In Britain, negative sentiments spiked last May after the slaying of a British Army soldier in London by two homegrown radicals. After the killing, Asimah Sheikh, 36, a mother of two who helps out at her brother’s Islamic clothes shop in northwest London, said the tires were slashed on her car and “go back home” was written on the windshield. This year, she said, the rise of the Islamic State – a group known for beheadings, crucifixions and mass executions – has again worsened the climate.

“They call me ‘Batman’; they call me ‘jihadi.’ They ask, ‘What have you got hiding under that scarf?’ ” she said.

Few countries in the region have seen a fiercer debate over Islam than Denmark, which became the target of Muslim rage in 2006 after the publication of satirical caricatures depicting the prophet Muhammad in a Danish newspaper. More recently, nearly 100 mostly young Muslims have left Denmark to fight in Syria and Iraq.
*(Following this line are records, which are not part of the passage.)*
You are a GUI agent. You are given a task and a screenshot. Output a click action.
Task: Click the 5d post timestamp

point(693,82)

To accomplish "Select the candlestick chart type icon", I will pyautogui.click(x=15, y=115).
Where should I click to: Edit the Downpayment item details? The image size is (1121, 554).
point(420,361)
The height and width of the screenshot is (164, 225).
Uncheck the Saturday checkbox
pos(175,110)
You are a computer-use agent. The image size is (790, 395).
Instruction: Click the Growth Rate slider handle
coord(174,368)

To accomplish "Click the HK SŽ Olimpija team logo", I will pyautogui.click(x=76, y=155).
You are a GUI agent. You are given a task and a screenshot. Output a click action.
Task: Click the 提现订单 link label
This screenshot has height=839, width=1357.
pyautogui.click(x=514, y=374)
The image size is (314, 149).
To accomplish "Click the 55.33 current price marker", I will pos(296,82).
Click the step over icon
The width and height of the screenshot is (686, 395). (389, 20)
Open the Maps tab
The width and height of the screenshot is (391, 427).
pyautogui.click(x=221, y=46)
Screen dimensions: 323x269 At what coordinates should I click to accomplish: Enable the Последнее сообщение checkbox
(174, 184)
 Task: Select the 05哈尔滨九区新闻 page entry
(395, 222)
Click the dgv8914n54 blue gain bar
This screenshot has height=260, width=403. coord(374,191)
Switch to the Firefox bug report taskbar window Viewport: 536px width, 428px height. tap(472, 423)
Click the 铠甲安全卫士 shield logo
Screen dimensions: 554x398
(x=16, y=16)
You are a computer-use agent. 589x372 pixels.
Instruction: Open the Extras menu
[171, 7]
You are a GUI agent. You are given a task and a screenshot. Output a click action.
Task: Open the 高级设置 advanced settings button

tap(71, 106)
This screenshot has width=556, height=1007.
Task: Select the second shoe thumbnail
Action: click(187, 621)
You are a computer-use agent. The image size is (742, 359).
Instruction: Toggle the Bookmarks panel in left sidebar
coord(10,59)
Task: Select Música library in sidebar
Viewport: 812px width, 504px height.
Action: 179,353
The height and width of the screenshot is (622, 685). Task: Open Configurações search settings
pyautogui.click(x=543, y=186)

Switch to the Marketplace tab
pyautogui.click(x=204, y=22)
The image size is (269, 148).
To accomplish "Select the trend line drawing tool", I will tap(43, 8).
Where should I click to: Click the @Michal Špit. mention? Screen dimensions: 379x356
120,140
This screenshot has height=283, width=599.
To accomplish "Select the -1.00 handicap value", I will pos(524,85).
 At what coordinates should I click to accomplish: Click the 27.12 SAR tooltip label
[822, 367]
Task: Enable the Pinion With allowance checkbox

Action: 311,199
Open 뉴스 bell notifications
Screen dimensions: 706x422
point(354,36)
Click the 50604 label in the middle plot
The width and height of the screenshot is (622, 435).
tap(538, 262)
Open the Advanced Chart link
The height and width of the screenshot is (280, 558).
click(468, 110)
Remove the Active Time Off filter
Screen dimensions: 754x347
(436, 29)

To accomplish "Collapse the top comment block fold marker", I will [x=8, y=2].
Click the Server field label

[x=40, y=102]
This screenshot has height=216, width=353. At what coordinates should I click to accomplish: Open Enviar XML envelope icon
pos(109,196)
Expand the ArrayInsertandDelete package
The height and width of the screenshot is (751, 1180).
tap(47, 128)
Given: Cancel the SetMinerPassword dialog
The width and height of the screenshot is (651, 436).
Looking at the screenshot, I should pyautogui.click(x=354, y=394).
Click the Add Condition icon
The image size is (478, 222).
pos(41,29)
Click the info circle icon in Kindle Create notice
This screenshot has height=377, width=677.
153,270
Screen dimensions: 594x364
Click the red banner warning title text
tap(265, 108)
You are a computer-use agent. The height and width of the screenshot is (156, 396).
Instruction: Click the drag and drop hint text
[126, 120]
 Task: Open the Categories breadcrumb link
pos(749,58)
Progressives have hailed a program in one city – Aarhus – that is trying to aid returning Islamist fighters by finding them jobs and places in school. But nationwide, Muslim leaders and progressive Danish politicians say tensions are rising amid an increasingly toxic public debate over Islam itself.

Earlier this year, Denmark set new curbs on the Muslim tradition of halal slaughter, and national lawmakers are now debating a law that could set new limits on religious circumcision, a move that could impact Muslims and Jews alike. Some politicians are calling for a new ban on immigration from Muslim countries.

Some young Muslims like Ceran – an English and Mandarin major who works as a mentor to underprivileged youths and is the son of Turkish immigrants to Denmark – are beginning to contemplate whether it’s wise to stay.

“The stigma against Muslims is just getting worse, and I have considered moving across the border to Sweden,” he said. “I feel that here, they are saying that integration means forgetting your religious values. I don’t agree with that.”